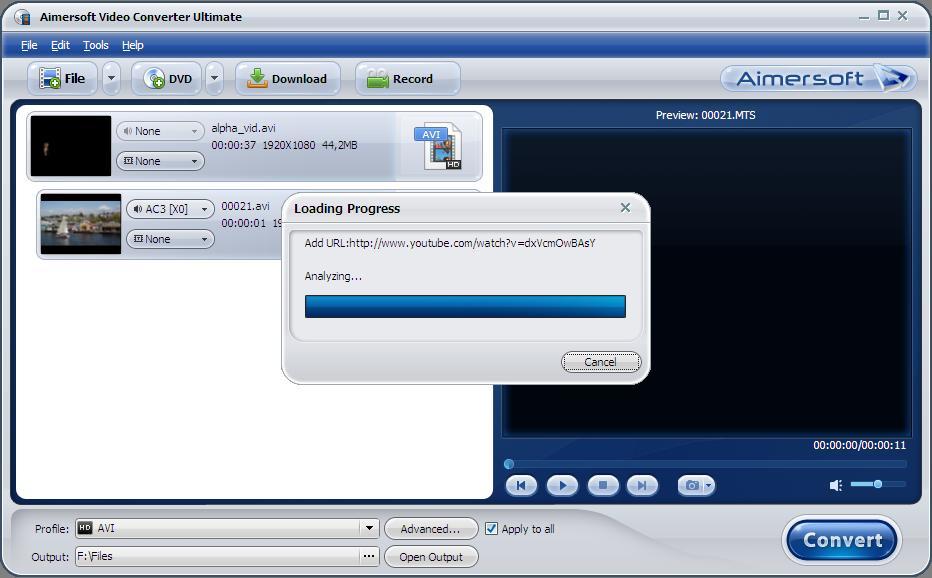Play the preview video
The width and height of the screenshot is (932, 578).
(x=562, y=485)
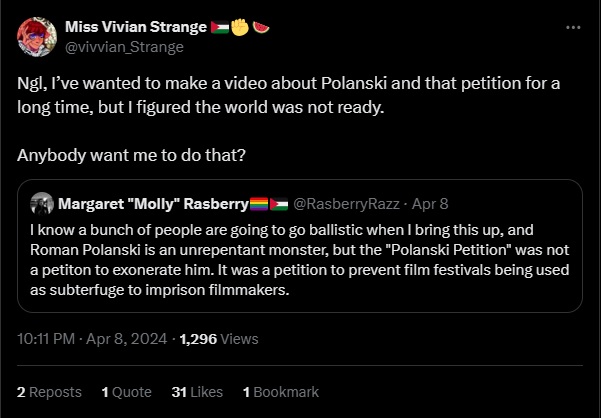Click Miss Vivian Strange's profile avatar
This screenshot has height=418, width=601.
coord(35,36)
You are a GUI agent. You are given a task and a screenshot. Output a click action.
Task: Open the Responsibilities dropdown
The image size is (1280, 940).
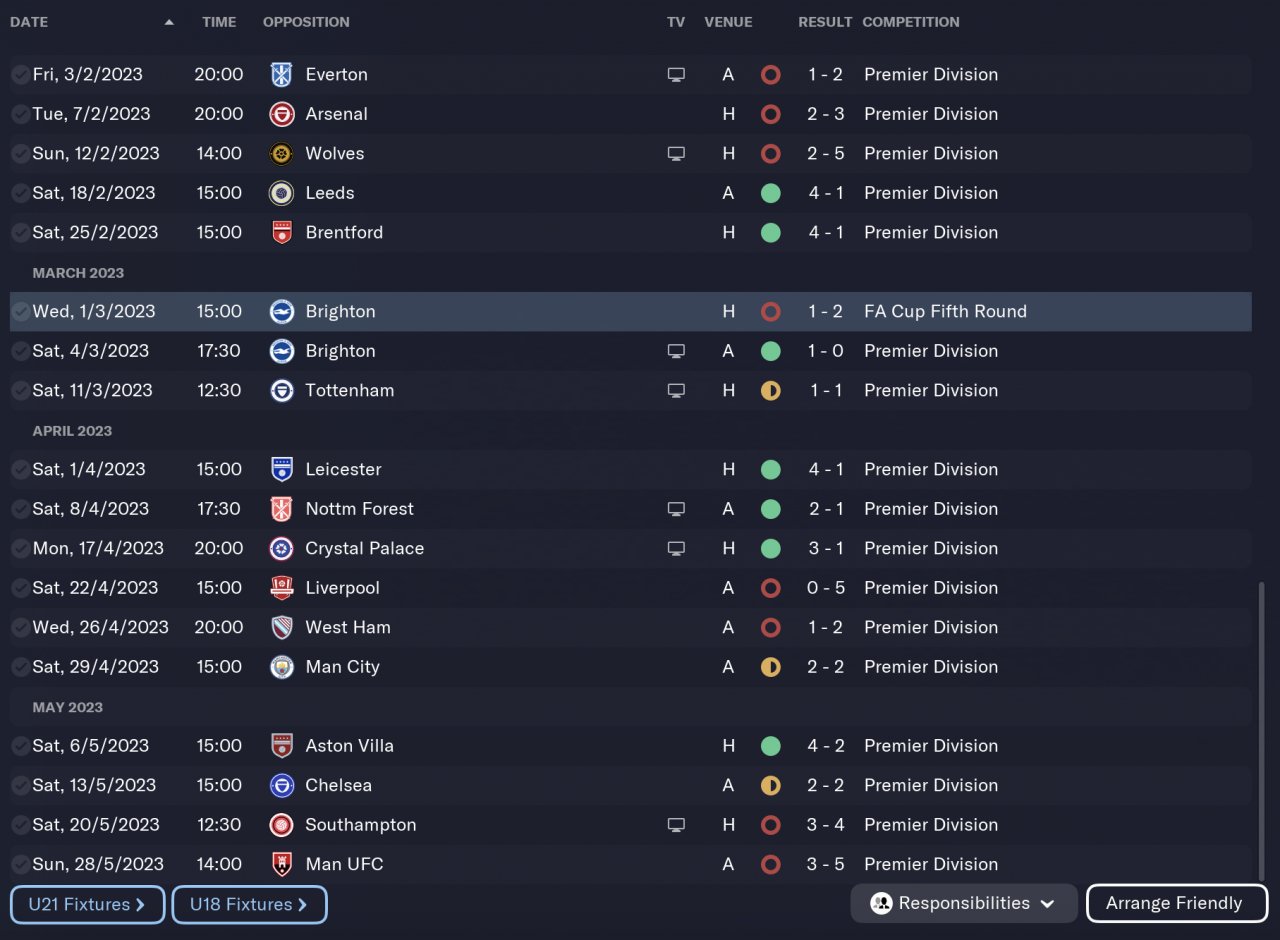coord(963,903)
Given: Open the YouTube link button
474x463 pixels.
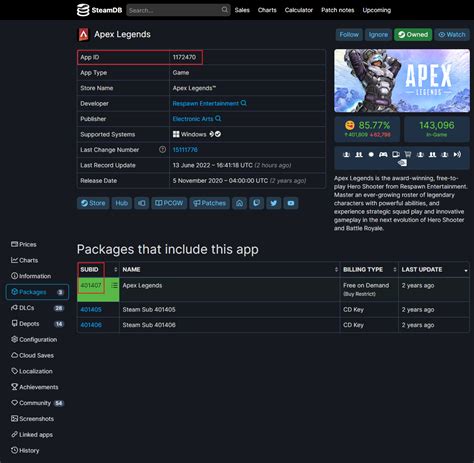Looking at the screenshot, I should pyautogui.click(x=291, y=203).
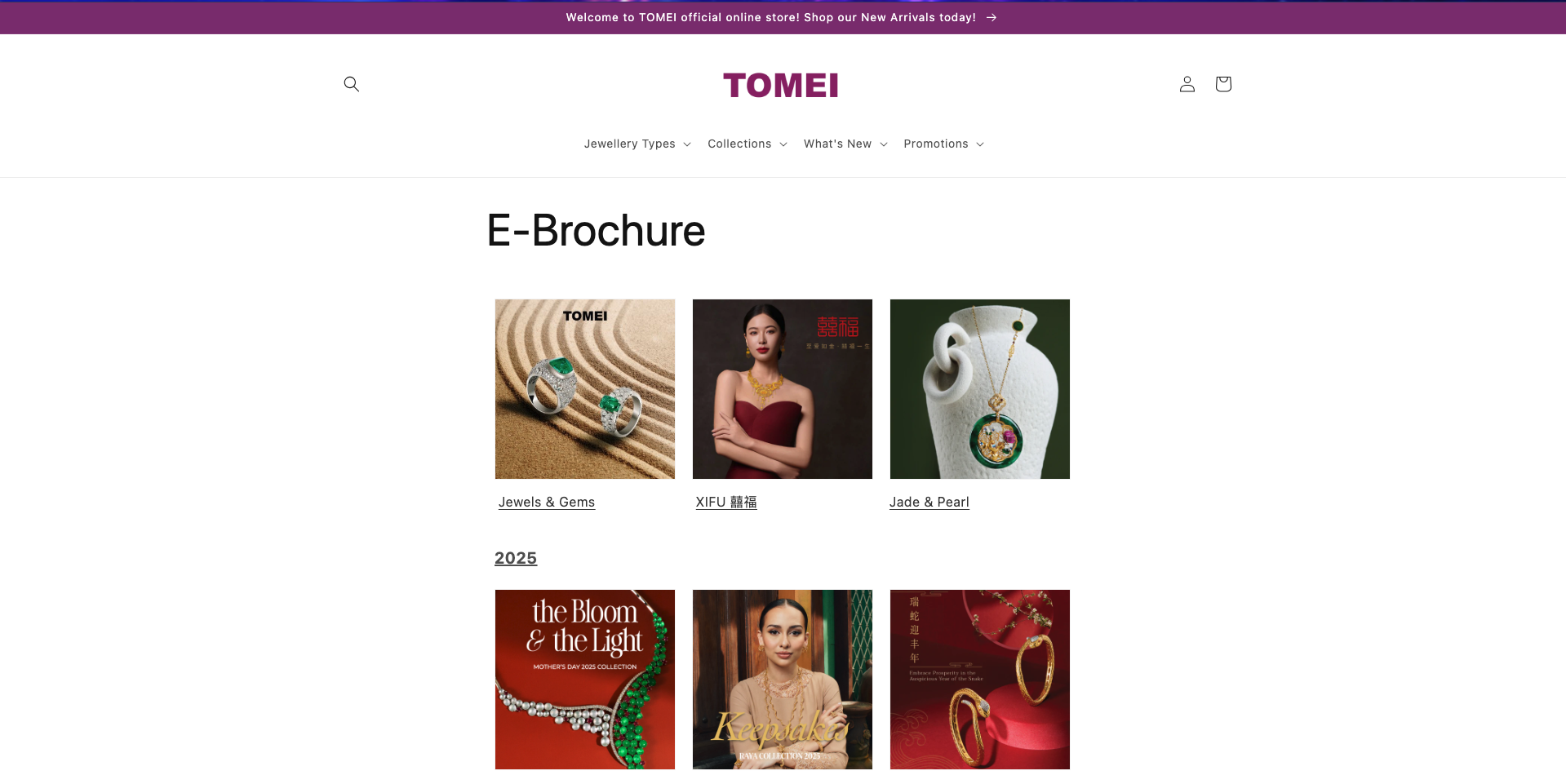Open the jade pendant vase thumbnail
Viewport: 1566px width, 784px height.
[980, 389]
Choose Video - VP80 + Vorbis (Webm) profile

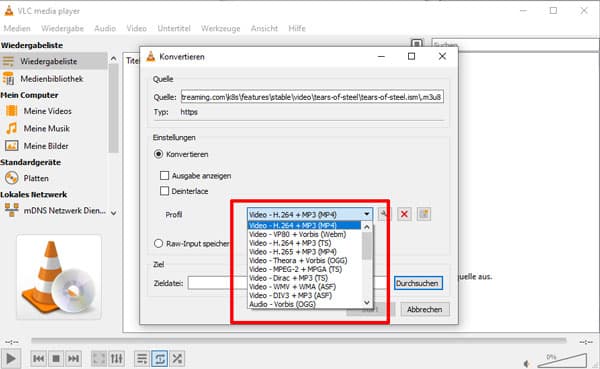pos(297,234)
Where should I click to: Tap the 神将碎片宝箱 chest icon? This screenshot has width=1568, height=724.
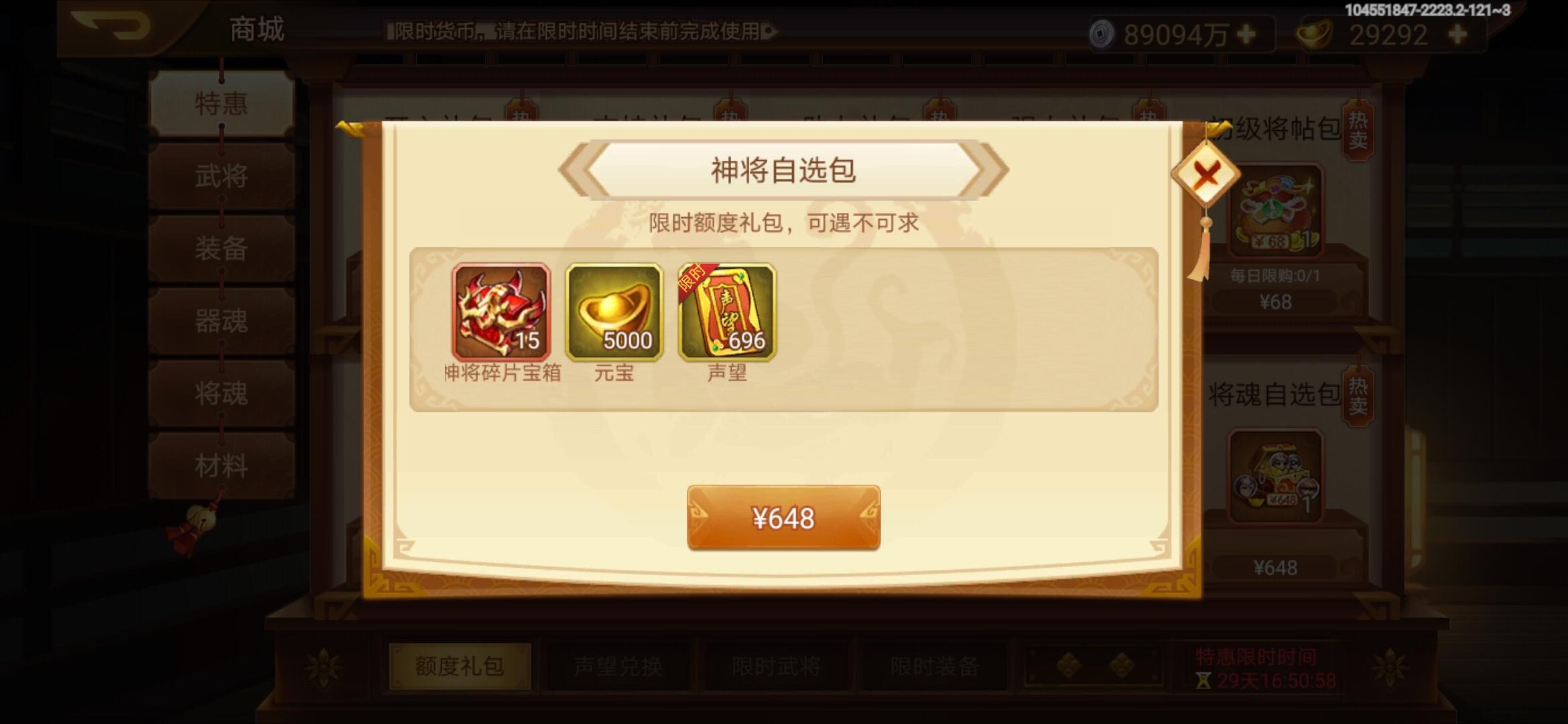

■ ■ ■

Exactly the lines from the one containing "Choose Video - VP80 + Vorbis (Webm) profile" to the end of the records above, both end lines included, are to be printed, and no pictures with them.

Choose Video - VP80 + Vorbis (Webm) profile

pos(297,234)
Where should I click to: Tap the 神将碎片宝箱 chest icon? This screenshot has width=1568, height=724.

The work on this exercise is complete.